- Born: 28 March 1951 (age 75)
- Awards: Leibniz Society of America Essay Prize

Education
- Thesis: Visual Impressions and Visual Experience (1977)
- Doctoral advisor: George Pitcher

Philosophical work
- Era: 21st-century philosophy
- Region: Western philosophy
- Doctoral students: David R. Morrow

= Catherine Wilson (philosopher) =

American philosopher (born 1951)

Catherine Warren Wilson (born 28 March 1951) is a British/American/Canadian philosopher. Wilson taught at the University of Oregon, University of Alberta, University of British Columbia, City College of NYC, University of Aberdeen and was formerly Anniversary Professor at the University of York. From 2009 to 2012, she served as the Regius Professor of Moral Philosophy at the University of Aberdeen. She is known for her interdisciplinary studies of visuality, moral psychology and aesthetics, and especially early microscopy and Epicurean atomism and materialism.

==Biography==
Wilson was born in New York into a family of scientists and mathematicians. She attended a Quaker boarding school in Westtown, Pennsylvania, and attended Vassar College in Poughkeepsie, New York, before transferring to Yale University in 1969. She took a B.Phil. in philosophy with Gareth Evans and Peter Seuren at Oxford in 1974 and a Ph.D. in philosophy at Princeton in 1977. After holding academic posts in the US and Canada, and fellowships at Cambridge University and in Konstanz and Berlin, she moved to the UK in 2009.
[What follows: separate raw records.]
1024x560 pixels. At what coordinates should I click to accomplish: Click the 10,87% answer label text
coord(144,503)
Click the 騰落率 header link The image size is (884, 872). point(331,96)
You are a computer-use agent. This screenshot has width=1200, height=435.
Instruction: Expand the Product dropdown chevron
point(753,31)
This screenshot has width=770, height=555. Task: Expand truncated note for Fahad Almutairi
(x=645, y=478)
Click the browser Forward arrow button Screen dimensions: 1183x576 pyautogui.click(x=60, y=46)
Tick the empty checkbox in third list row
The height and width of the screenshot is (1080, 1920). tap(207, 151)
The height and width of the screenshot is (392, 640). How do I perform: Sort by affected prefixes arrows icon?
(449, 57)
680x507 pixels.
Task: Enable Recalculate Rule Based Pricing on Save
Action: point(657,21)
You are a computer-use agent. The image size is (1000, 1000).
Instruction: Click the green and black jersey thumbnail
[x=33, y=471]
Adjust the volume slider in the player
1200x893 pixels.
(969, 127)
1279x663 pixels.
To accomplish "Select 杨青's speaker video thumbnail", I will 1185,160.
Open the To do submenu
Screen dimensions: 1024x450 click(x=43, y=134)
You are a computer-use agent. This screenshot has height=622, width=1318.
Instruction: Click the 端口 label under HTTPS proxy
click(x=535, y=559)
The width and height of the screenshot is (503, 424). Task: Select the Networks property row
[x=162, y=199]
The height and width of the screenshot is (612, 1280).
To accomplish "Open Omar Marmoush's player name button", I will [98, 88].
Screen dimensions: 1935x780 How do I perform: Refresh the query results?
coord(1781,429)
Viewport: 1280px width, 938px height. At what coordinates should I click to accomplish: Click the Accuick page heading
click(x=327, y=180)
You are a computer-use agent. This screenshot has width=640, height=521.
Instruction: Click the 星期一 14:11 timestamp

She was Anniversary Professor of Philosophy at the University of York (2012–2018). Before that, she was Regius Professor of Moral Philosophy at the University of Aberdeen (2009–2012). Wilson is a Fellow of the Royal Society of Canada and a former president of Mind Association of Great Britain.

Her podcasts have included:
- "Catherine Wilson – How to Be an Epicurean: The Ancient Art of Living Well" (2019)
- "How to Be an Epicurean" (2019)

==Publications==
=== Books ===
- How to be an Epicurean, New York: Basic Books, 2019, published in the UK as The Pleasure Principle.
- Metaethics from a First-Person Standpoint, London, Open Book, 2016.
- A Very Short Introduction to Epicureanism, Oxford, Oxford University Press, 2015.
- Epicureanism at the Origins of Modernity. Oxford, Clarendon, 2008; paperback 2010.
- Moral Animals: Ideals and Constraints in Moral Theory. Oxford, Clarendon, 2004, 2nd ed. paperback, 2007.
- Descartes's Meditations: An Introduction. Cambridge, Cambridge University Press, 2003.
- The Invisible World: Early Modern Philosophy and the Invention of the Microscope. Princeton University Press, 1995, 2nd ed. paperback, 1997; reprinted 2009.
- Leibniz's Metaphysics: A Historical and Comparative Study. Princeton University Press/Manchester University Press, 1989, repr. 2015.

===Articles===
- 'Expanding Consciousness' (with Lars Chittka) American Scientist 107, 364–9.
- 'What (else) was behind the Newtonian Rejection of Hypotheses? in Experiment, Speculation, and Religion in Early Modern Philosophy, ed. Peter Anstey and Alberto Vanzo, Routledge, 2019
- 'Evolution and Ethics: An Overview' in Richard Joyce, ed. The Routledge Handbook of Evolution and Philosophy, Routledge, 2017, Ch. 21.
- 'Another Darwinian Aesthetics,' Journal of Aesthetics and Art Criticism 74:3 (2016) pp. 237–252
- 'The Doors of Perception and the Artist Within,' Proceedings of the Aristotelian Society Supplementary Volume, 89 (2015) pp. 1–19.
- 'Kant and the Speculative Sciences of Origins.' In The Problem of Animal Generation in the 17th and 18th Centuries, ed. Justin E.H. Smith, Cambridge University Press, 2005, pp. 375–401.
- 'The Role of a Merit Principle in Distributive Justice.' Journal of Ethics 7 (2003), pp. 1–38.